Lo racconta quasi con rammarico, Rizzo, nel suo nuovo lavoro, “Il facilitatore” (Feltrinelli) del quale ha parlato venerdì a Cosenza nel corso di un dialogo/intervista con il giornalista del Corriere della Calabria Pablo Petrasso. Il facilitatore del romanzo è Adolfo Ramelli, un uomo che «ha perso l’innocenza», che ha intravisto uno spiraglio per entrare nei lucrosi ingranaggi del potere e ha deciso di cogliere l’occasione. È bastato fare il primo favore. Da quel momento, il giovane giornalista di provincia è entrato nella spirale di un meccanismo perverso, fatto di conoscenze, legami corrotti, guadagni illeciti, appalti truccati. Il mondo di Ramelli non è un mondo immaginario, frutto della fantasia dell’autore, semmai è un mondo tradotto, perfettamente ispirato ai fatti e alle cronache del nostro Paese, di cui Rizzo possiede un immenso archivio. Basti pensare che “facilitatore” è il ruolo nel quale si identificava Luca Odevaine, uno dei protagonisti dell’inchiesta Mafia Capitale.

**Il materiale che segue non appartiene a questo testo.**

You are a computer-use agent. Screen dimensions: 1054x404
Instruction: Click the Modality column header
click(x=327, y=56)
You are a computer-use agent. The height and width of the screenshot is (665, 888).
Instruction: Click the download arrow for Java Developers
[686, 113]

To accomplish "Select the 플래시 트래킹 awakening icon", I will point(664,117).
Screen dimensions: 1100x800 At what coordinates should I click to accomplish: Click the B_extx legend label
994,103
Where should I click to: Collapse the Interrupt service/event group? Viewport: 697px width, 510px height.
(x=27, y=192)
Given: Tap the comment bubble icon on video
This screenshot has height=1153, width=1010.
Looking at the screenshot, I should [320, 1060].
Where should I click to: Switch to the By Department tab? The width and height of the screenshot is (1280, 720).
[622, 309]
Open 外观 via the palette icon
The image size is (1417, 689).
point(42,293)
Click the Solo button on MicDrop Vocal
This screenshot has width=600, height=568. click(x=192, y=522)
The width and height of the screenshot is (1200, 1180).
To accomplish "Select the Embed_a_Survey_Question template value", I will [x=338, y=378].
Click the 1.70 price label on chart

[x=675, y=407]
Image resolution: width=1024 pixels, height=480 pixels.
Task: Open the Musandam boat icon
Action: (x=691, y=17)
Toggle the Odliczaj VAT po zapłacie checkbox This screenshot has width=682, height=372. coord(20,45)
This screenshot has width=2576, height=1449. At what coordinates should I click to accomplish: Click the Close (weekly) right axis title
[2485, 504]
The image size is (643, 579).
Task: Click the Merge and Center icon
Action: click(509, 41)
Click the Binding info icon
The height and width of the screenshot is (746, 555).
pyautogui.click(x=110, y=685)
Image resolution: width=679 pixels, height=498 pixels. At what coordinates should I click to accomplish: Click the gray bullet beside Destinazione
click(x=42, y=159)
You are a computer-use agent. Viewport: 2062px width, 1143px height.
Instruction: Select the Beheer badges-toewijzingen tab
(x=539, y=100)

Alla domanda «chi comanda oggi in Italia?», lo scrittore non ha remore nel rispondere: «Le lobby delle autostrade, per esempio, sono certamente molto potenti». Ma Rizzo è un osservatore onesto. La corruzione – protagonista indiscussa del suo romanzo –, che muove la vita di una nazione intera, non è un fatto nuovo e non investe solo la classe dirigente o i grandi potentati, ma è scivolata senza ostacoli fino alla base della vita economica e civile del Paese. E se è vero che la vergogna non è un deterrente, è altrettanto vero che una presa per assuefazione ha, forse, anestetizzato le coscienze e indebolito l’indignazione. Ed è ancor più vero in Calabria, perché «la Calabria – dice Rizzo – è un problema in sé. Perché il rinnovamento della classe dirigente qui è ancora più urgente che nel resto del Paese». Il facilitatore Ramelli ha perso l’anima nell’assolvere al compito di lubrificante della ruota del malaffare. Non appaiono nella sua vita affetti sinceri e grandi speranze. Forse per cambiare un po’ le cose in Italia basterebbe chiedersi se il gioco vale la candela.